Rahmatullah M, Ginnan R, Robishaw J D
Weis Center for Research, Geisinger Clinic, Danville, Pennsylvania 17822.
J Biol Chem. 1995 Feb 17;270(7):2946-51. doi: 10.1074/jbc.270.7.2946.
The existence of multiple alpha, beta, and gamma subunits raises questions regarding the assembly of particular G proteins. Based on the results of a previous study (Rahmatullah, M., and Robishaw, J. D. (1994) J. Biol. Chem. 269, 3574-3580), we hypothesized that the assembly of G proteins may be determined by the interactions of the more structurally diverse alpha and gamma subunits. This hypothesis was confirmed in the present study by showing striking differences in the abilities of the gamma 1 and gamma 2 subunits to interact with the alpha o subunit. Chimeras of the gamma 1 and gamma 2 subunits were used to delineate which region is responsible. Support for the importance of the N-terminal region of the gamma subunit comes from our observations that 1) the gamma 2 subunit and the gamma 211 chimera bound strongly to the alpha o-agarose matrix, but the gamma 1 subunit and the gamma 112 chimera bound weakly, if at all; 2) an N-terminal peptide made to the gamma 2 subunit blocked the binding of the gamma 211 chimera to the alpha o-agarose matrix; 3) both the gamma 211 chimera and the N-terminal peptide were able to partially protect the alpha o subunit against tryptic cleavage; and 4) the gamma 211 chimera, but not the gamma 112 chimera, supported ADP-ribosylation of the alpha o subunit.
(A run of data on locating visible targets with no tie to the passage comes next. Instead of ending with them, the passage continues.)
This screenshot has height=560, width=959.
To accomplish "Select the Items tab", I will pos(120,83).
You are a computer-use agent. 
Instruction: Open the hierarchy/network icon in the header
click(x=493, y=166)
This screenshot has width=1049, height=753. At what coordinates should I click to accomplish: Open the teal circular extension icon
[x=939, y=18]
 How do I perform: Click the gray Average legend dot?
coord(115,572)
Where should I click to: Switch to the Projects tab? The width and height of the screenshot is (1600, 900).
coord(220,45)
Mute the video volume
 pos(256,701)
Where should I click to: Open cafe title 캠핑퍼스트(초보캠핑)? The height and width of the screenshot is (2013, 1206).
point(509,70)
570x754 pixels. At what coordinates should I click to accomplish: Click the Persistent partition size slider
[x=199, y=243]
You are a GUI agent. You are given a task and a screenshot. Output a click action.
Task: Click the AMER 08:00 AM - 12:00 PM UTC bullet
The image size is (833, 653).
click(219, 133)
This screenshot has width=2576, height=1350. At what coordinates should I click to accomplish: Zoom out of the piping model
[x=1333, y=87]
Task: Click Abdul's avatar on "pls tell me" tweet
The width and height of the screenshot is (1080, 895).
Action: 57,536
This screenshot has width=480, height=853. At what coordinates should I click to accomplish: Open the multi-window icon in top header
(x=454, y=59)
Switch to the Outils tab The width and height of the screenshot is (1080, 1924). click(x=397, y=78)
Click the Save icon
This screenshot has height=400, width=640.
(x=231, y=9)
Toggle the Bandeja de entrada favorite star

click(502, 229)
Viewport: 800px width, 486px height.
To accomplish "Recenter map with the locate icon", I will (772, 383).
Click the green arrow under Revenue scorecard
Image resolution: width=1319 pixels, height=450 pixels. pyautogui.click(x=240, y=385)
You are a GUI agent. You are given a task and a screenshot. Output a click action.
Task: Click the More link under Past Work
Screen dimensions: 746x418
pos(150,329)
多种α、β和γ亚基的存在引发了关于特定G蛋白组装的问题。基于先前一项研究的结果(拉赫马图拉,M.,和罗比肖,J. D.(1994年)《生物化学杂志》269卷,3574 - 3580页),我们推测G蛋白的组装可能由结构上更多样化的α和γ亚基之间的相互作用决定。在本研究中,通过显示γ1和γ2亚基与αo亚基相互作用能力的显著差异,证实了这一推测。使用γ1和γ2亚基的嵌合体来确定哪个区域起作用。对γ亚基N端区域重要性的支持来自我们的观察结果:(1)γ2亚基和γ211嵌合体与αo - 琼脂糖基质强烈结合,但γ1亚基和γ112嵌合体即使结合也很弱;(2)针对γ2亚基制备的N端肽阻断了γ211嵌合体与αo - 琼脂糖基质的结合;(3)γ211嵌合体和N端肽都能够部分保护αo亚基免受胰蛋白酶切割;(4)γ211嵌合体而非γ112嵌合体支持αo亚基的ADP - 核糖基化。